Data in this exercise:
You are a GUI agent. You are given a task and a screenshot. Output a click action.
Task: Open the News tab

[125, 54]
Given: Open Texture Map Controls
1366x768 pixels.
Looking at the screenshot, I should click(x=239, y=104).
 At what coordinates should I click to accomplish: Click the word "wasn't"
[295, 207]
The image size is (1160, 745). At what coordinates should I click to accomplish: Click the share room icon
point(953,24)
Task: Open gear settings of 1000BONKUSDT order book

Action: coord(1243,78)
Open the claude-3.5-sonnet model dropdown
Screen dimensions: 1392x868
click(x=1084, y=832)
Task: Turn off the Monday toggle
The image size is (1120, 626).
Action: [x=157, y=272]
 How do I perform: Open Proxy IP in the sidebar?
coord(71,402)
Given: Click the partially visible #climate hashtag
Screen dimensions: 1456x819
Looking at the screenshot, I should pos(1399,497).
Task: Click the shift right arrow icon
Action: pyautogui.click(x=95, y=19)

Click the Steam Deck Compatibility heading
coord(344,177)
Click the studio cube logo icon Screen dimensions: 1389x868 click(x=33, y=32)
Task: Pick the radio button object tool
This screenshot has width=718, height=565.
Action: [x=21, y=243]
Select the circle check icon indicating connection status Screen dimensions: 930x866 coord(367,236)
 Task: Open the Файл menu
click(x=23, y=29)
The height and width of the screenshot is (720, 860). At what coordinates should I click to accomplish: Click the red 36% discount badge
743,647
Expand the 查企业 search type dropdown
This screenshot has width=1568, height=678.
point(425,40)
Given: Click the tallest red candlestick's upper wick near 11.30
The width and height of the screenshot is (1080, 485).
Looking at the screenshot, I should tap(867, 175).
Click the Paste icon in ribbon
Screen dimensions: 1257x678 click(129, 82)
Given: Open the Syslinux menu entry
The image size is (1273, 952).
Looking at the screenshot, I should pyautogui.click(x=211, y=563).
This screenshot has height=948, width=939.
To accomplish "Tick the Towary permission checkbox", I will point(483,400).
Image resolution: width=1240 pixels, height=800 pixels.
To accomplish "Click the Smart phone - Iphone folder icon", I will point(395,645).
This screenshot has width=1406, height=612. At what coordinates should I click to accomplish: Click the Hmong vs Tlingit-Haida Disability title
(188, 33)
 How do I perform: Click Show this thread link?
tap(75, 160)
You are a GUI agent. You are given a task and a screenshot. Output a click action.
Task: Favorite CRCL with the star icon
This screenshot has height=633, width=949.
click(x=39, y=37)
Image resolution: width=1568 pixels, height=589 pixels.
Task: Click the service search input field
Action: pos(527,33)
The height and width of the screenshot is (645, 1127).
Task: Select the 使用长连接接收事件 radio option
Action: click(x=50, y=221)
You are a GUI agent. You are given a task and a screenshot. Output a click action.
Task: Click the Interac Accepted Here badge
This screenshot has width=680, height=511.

Work request: Scan the records for the string "will" and show every line that contains it.

Answer section:
To accomplish "Tick the Towary permission checkbox", I will point(483,400).
To accomplish "Click the Smart phone - Iphone folder icon", I will point(395,645).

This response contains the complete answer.